Lemons have an odd way of sprouting in the legal lexicon. Lemon laws protect car buyers. The Lemon test helps govern the separation of church and state. And today, lawyers for ex-Rep. William Jefferson (D-La.) introduced what might be called "the lemon defense."
In closing arguments this afternoon in the U.S. District Court for the Eastern District of Virginia, Washington defense attorney Robert Trout told the jury that the FBI had targeted Jefferson in a sting operation, in which the bureau tried to catch him paying bribe money to the vice president of Nigeria. But when the money turned up in Jefferson’s freezer instead of the vice president’s house, Trout said, investigators realized they had "a lemon of a case."
"They decided they wanted to make lemonade out of lemons," the Trout Cacheris name partner continued on. “And before you can do that, you’ve got to squeeze a lot of lemons. And so they squeezed some lemons."
The "lemons" squeezed by the FBI, Trout said, were the witnesses who would eventually testify that they bribed Jefferson to use his congressional connections to set up business deals in Africa.
According to Trout, at the time they were doing business with Jefferson, none of those witnesses seemed to think they were involved in anything illegal. Only when the FBI came knocking, Trout said, did they begin changing their stories.
Trout singled out Vernon Jackson, the prosecution’s star witness, whom he called “the definition of a blowhard.” Jackson, who is serving a seven-year prison sentence after pleading guilty to bribing Jefferson, switched his story on the stand, Trout argued. As Trout described Jackson’s evolution: First, he said he took a plea bargain because he thought the government might be able to convict him; only later did he say it was because he had actually violated the law.
The case against Jefferson is “about the government’s ability to turn something that is not a crime into a crime,” Trout said. “And ladies and gentleman, that’s power.”

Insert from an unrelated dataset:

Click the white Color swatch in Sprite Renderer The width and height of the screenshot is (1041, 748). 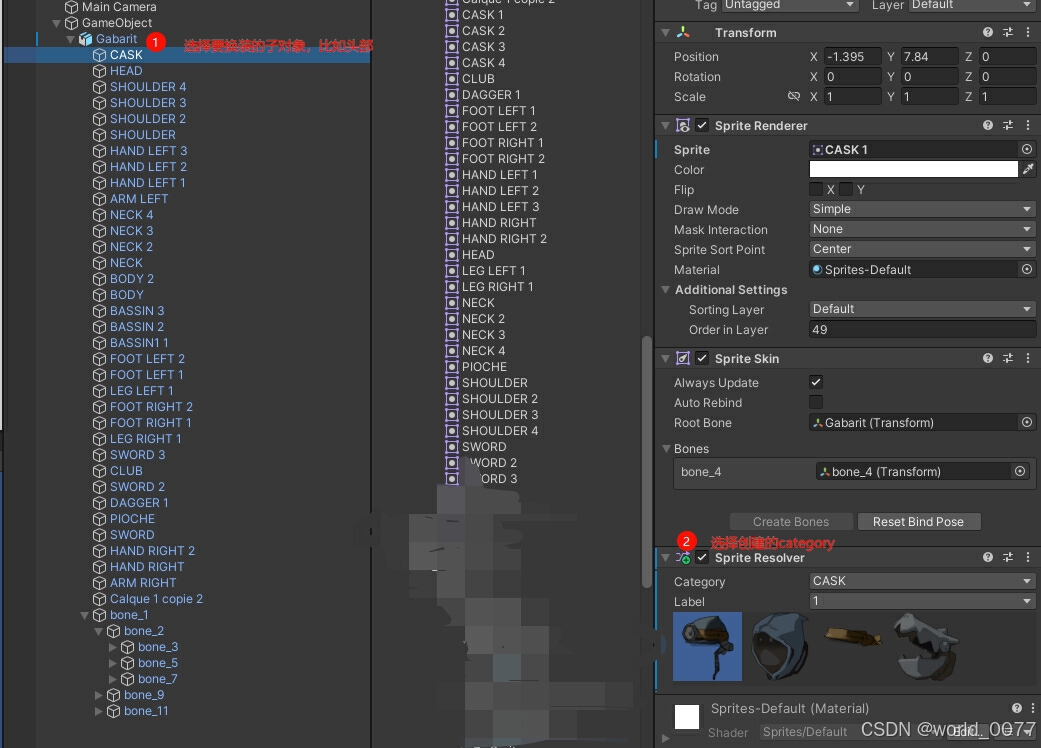tap(913, 169)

“That’s power” became a leitmotif during the nearly two-and-a-half hour closing argument. Trout appeared to choke back tears as he told the jury that they could “speak truth to power” and defend democracy by ruling for his client.
Trout did acknowledge that Jefferson was guilty of bad judgment. He said that Jefferson made a poor choice in trying to placate an investor by pretending that he would bribe the Nigerian vice president.
He also said that Jefferson’s business dealings might have violated House ethics rules and could have appeared improper. But there is a bright line between House ethics violations and crime, he said. That bright line appeared—in yellow--on a PowerPoint slide, which he presented to the jury.
On another slide, against a gray background, the words “mistakes,” “negligence,” “recklessness,” “ethics violations” and “appearance of impropriety” floated on a gray background.
“There is a difference between a gray area and a crime,” Trout said.
A lot of fodder for the prosecution to attack. It will be interesting to see their response. Overall, good positioning by the defense given the facts they faced, namely, tens of thousands of dollars secreted in the door of a freezer.